I consider Spot Us, which launched today, to be one of the more important news experiments out there right now.

For those just hearing of it now: The site, dreamed up and guided by the brilliant David Cohn, shares editorial power with the community. It can begin with a story pitch by a journalist, or a news tip from your average resident. Once a story is pitched, the community votes with its wallet on whether or not to write the story. If you believe the story is worthwhile, you offer a small contribution. Once enough money is raised to hire a reporter, the story is written and offered to whatever media would like to use it.

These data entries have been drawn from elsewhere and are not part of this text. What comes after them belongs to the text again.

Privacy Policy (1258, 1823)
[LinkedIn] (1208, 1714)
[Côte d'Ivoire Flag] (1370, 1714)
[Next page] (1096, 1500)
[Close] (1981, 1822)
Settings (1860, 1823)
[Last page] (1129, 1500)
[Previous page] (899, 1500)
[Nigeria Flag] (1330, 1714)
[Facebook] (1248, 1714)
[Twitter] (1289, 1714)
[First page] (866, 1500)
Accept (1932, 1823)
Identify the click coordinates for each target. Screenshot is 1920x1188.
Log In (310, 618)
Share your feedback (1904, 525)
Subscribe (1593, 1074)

It allows the community to be the assignment editor. The community directly tells you how much value they place on a story based on their own pocketbook.

Do yourself a favor and read far more about it in far better ways at the Spot.Us site, at the Knight Digital Media Center, at the New York Times, and a billion other places.

What makes the concept so important is that it’s a much-needed juke away from the sacred advertising model, the altar to which newspapers have prayed for so long yet is crumbling before us. This isn’t the kind of cosmetic change we’re used to hearing from news organizations trying to reinvent themselves — More blogs! Users can now comment on stories! — this is a turn-everything-upside-down-and-tear-it-all-apart attempt at finding a new business model. Or at least part of one.

Yes, I must add that I have my skepticisms, the ones that probably have immediately stirred in your head. But here’s the fun part: David is aware of these skepticisms, and as far as I know he embraces them. He knows this is an experiment (funded by a Knight News Challenge grant).

It’s part of the evolutionary process that has mostly passed news organizations by. I’ll be watching closely to see what works and what doesn’t. One way or another, we’re going to know more about our future.